TABLE II. NUMBER OF ITERATION COMPARISON.
Resolution Number of iteration
320 x 240 10-16
480 x 360 12-15
640 x 480 11-17
800 x 600 14-20
The accuracy of Active Shape Model depends on several factors, such as brightness, image sharpness, and noise. For brightness, it is known that the image brightness intensity will affect the accuracy of detection. The comparison between brightness intensity and active shape model result will be shown in figure 5.
Through testing, it is found out that the best brightness for this face detection is an average one. A high brightness or low brightness will decrease the accuracy of the face detection.
Figure 5. Face Detection in Several Types of Brightness.
The next testing will be involved with object in image. Often, there are several objects in the image that can block the face. With Active Shape Model algorithm then the face detection will have increased accuracy even if parts of the face is blocked by object. It should be remembered that the maximum face point feature that blocked by objects is ¼. The result of the face detection can be seen in figure 6.
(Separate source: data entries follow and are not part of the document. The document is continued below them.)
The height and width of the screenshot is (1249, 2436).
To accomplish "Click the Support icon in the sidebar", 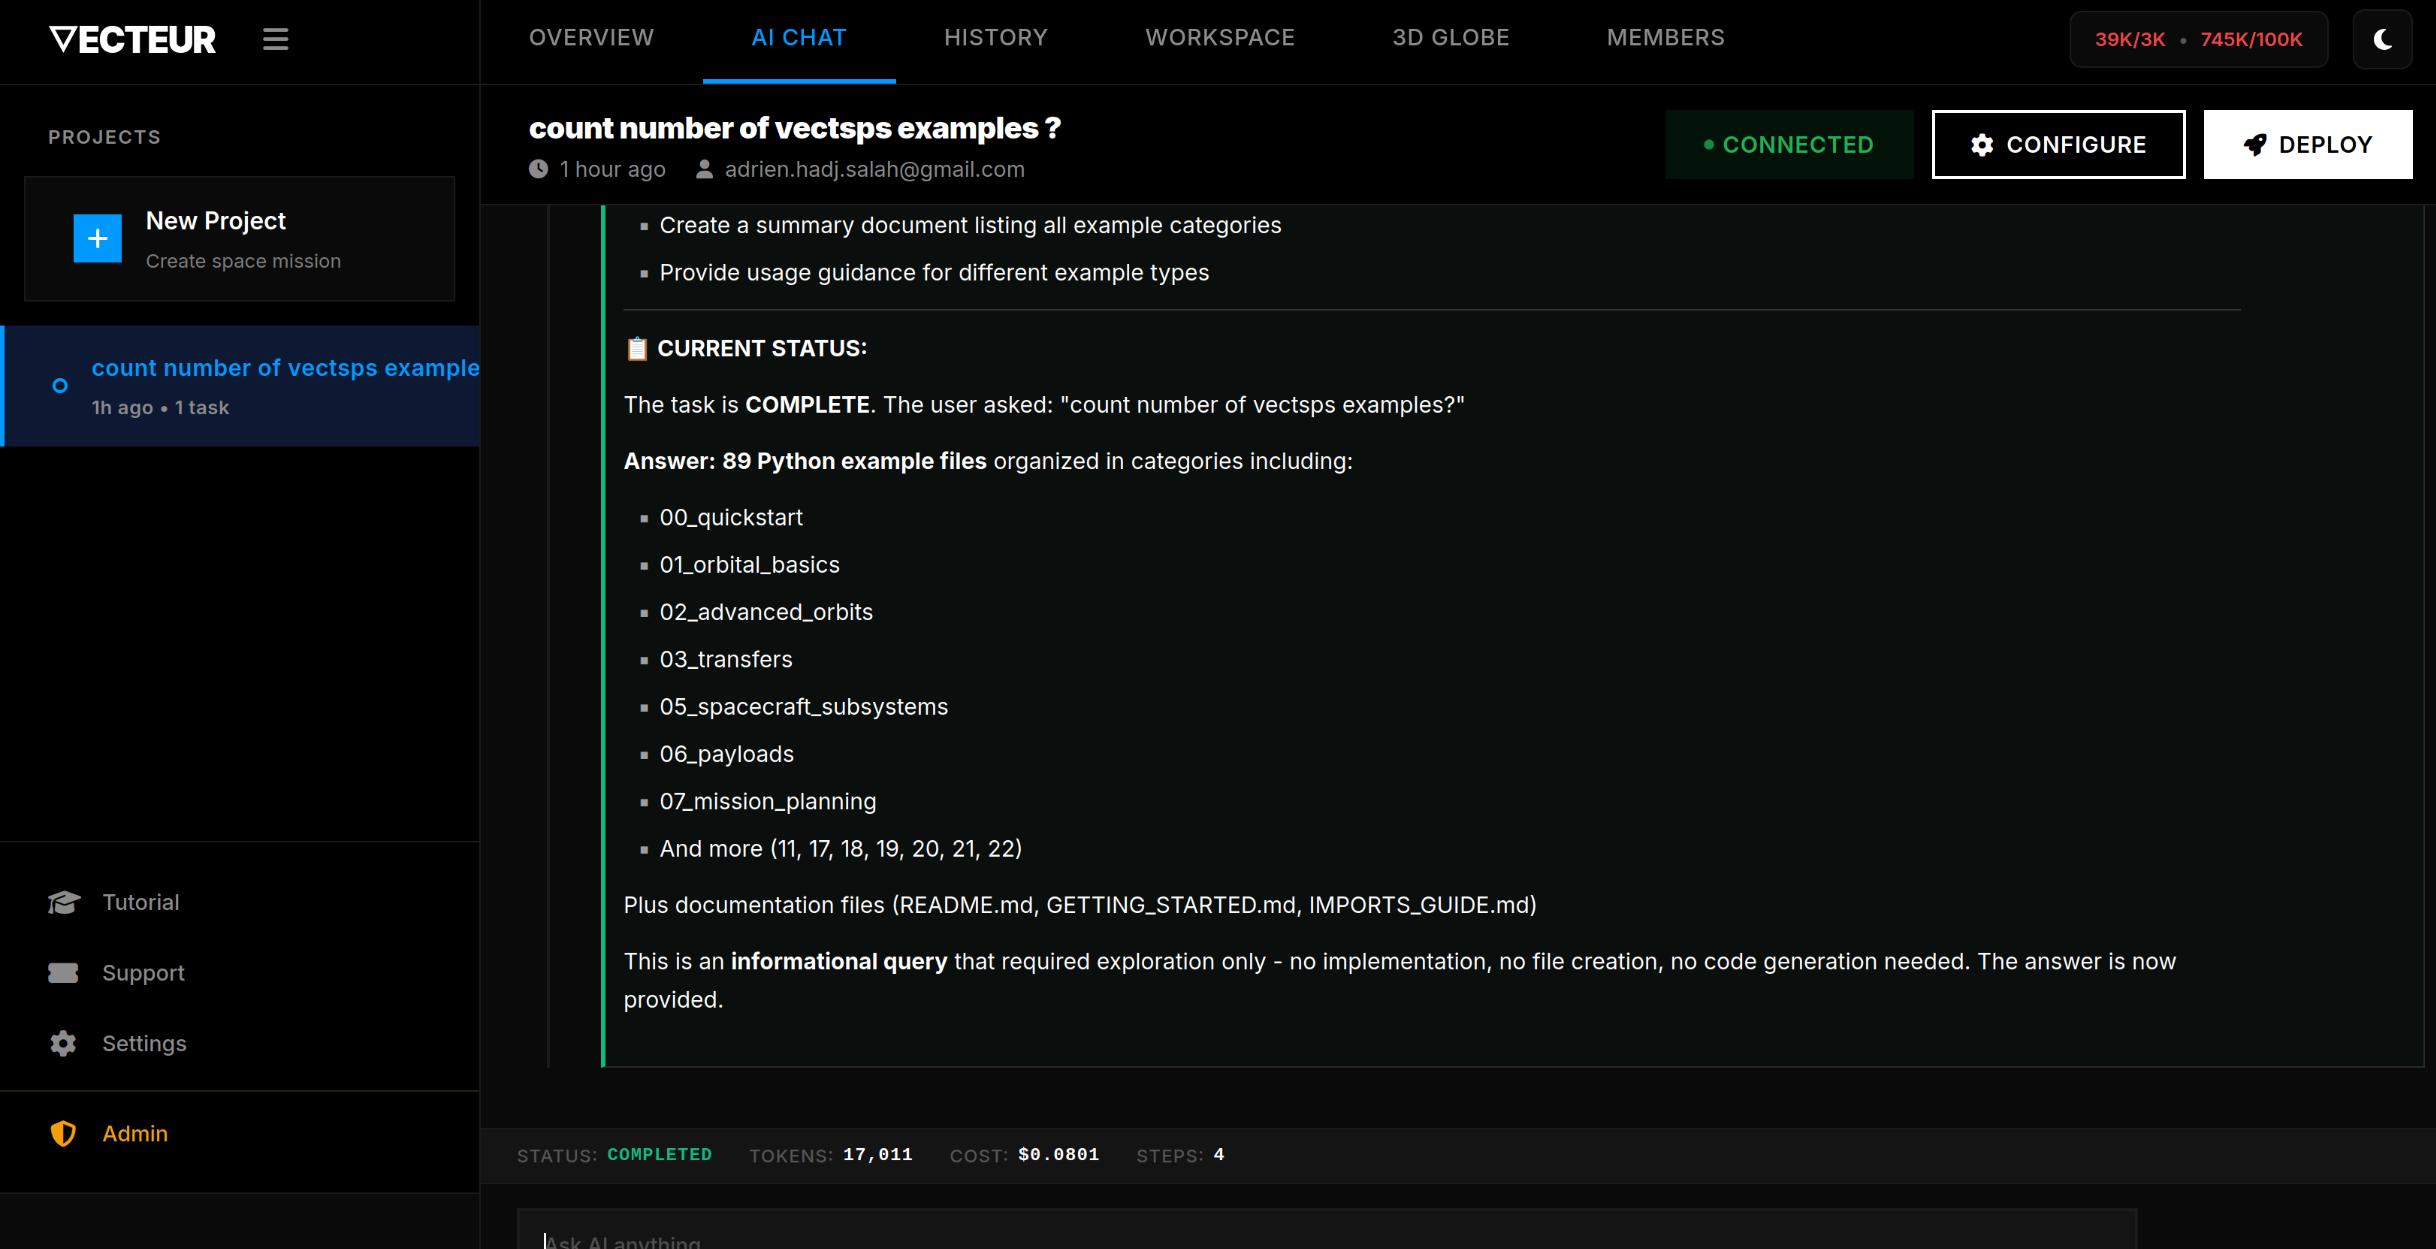I will click(x=63, y=971).
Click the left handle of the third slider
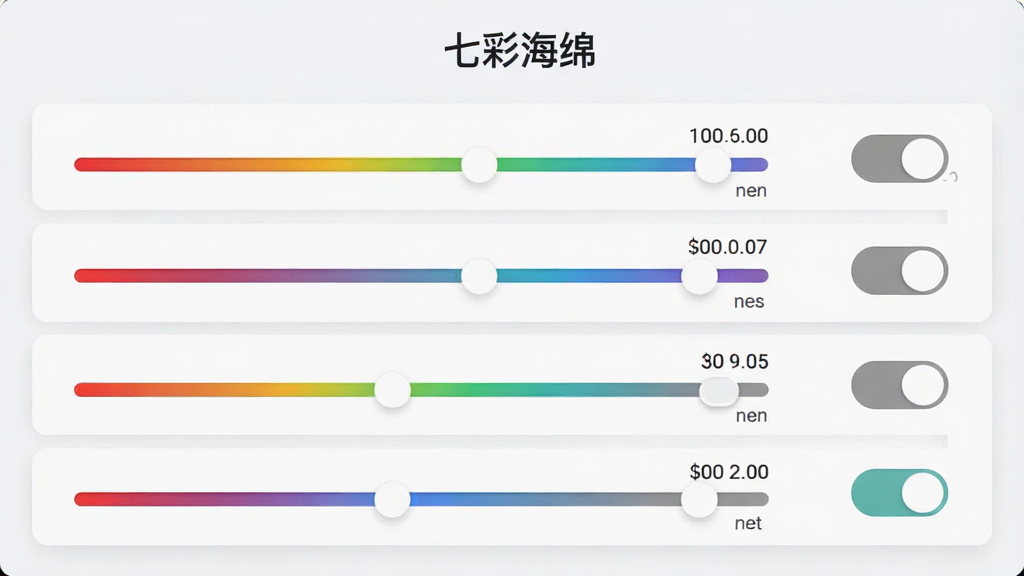Screen dimensions: 1024x576 click(392, 390)
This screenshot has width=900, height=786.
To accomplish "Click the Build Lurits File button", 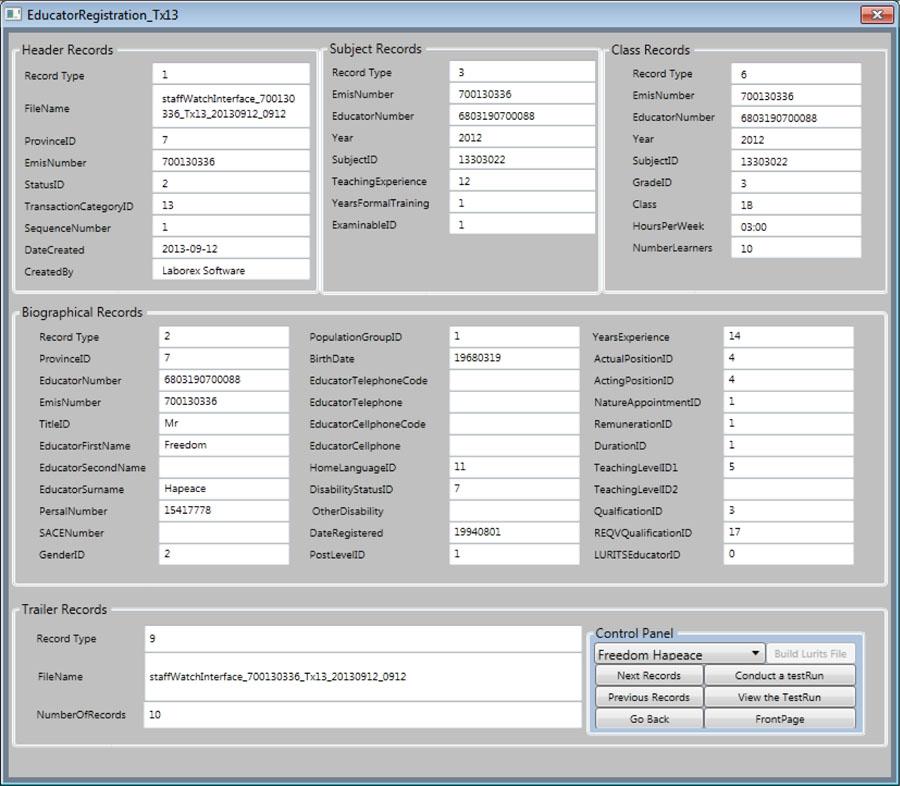I will (812, 653).
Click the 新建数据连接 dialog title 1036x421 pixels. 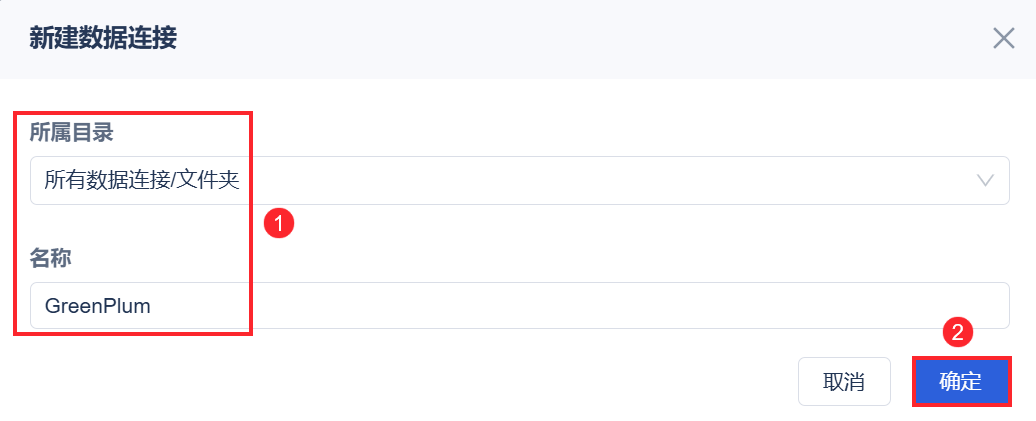pyautogui.click(x=103, y=39)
Figure 6. Face Detection in Partly Blocked Face.
B. Head Pose Estimation Accuracy
The testing for the user’s head pose is using POSIT algorithm which resulted in rotation matrix and translation vector as the output. The result from POSIT algorithm is acceptable even though it is not precise since the feature face points detection with Active Shape Model is not constant. Therefore, the output for the user’s head pose is not precise.